## Exercise directions
Once the line containing "Image resolution: width=670" appears, output it and each remaining line of the records below exactly, with no pictures and nothing more.

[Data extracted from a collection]
• • • •

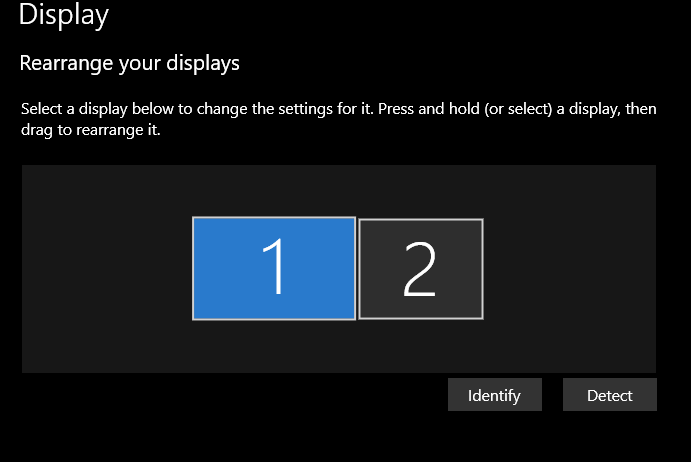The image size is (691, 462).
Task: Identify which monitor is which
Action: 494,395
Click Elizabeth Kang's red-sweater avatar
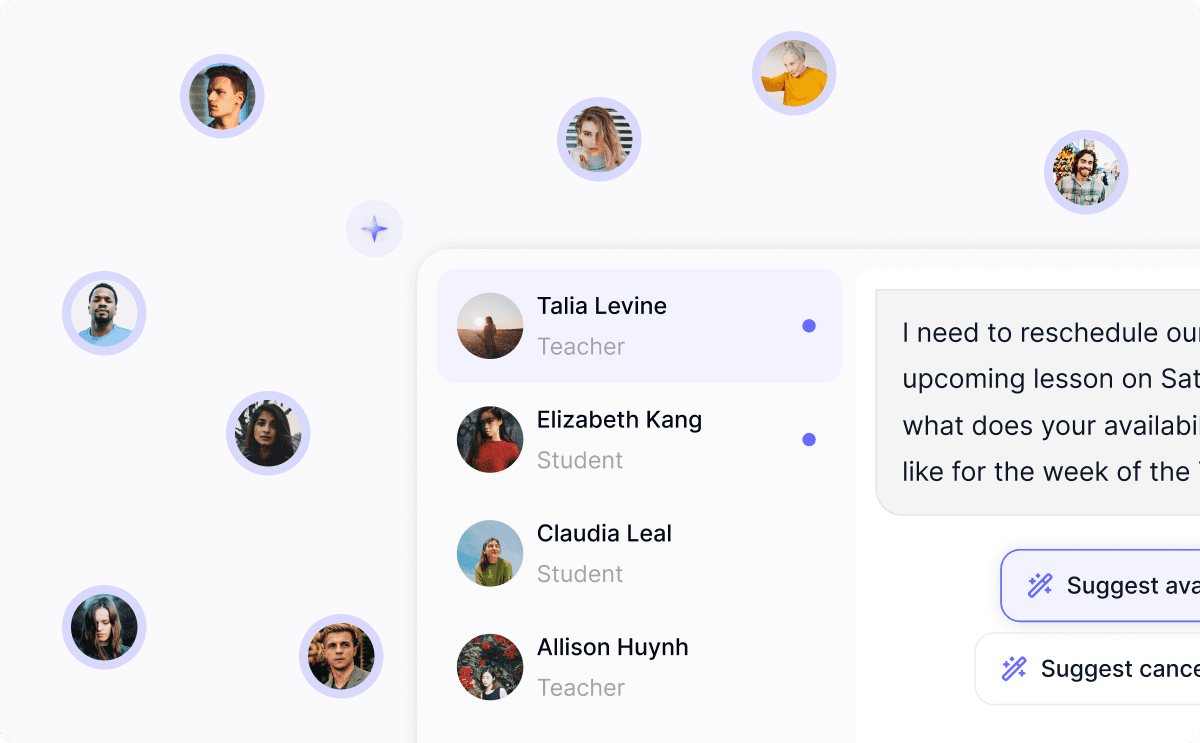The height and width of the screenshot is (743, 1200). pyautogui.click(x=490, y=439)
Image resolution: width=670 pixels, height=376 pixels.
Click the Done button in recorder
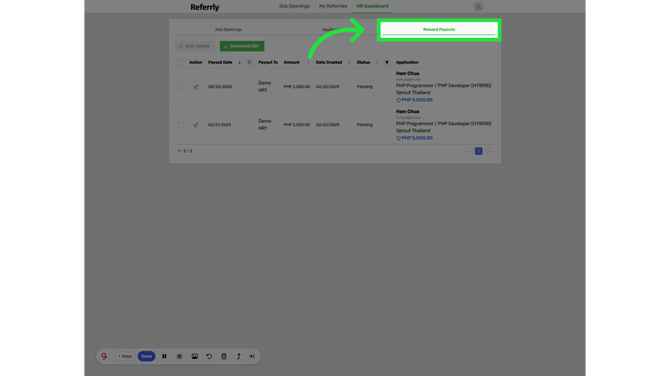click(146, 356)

• • • •

## Output of the exercise
Image resolution: width=670 pixels, height=376 pixels.
Click the Done button in recorder
click(146, 356)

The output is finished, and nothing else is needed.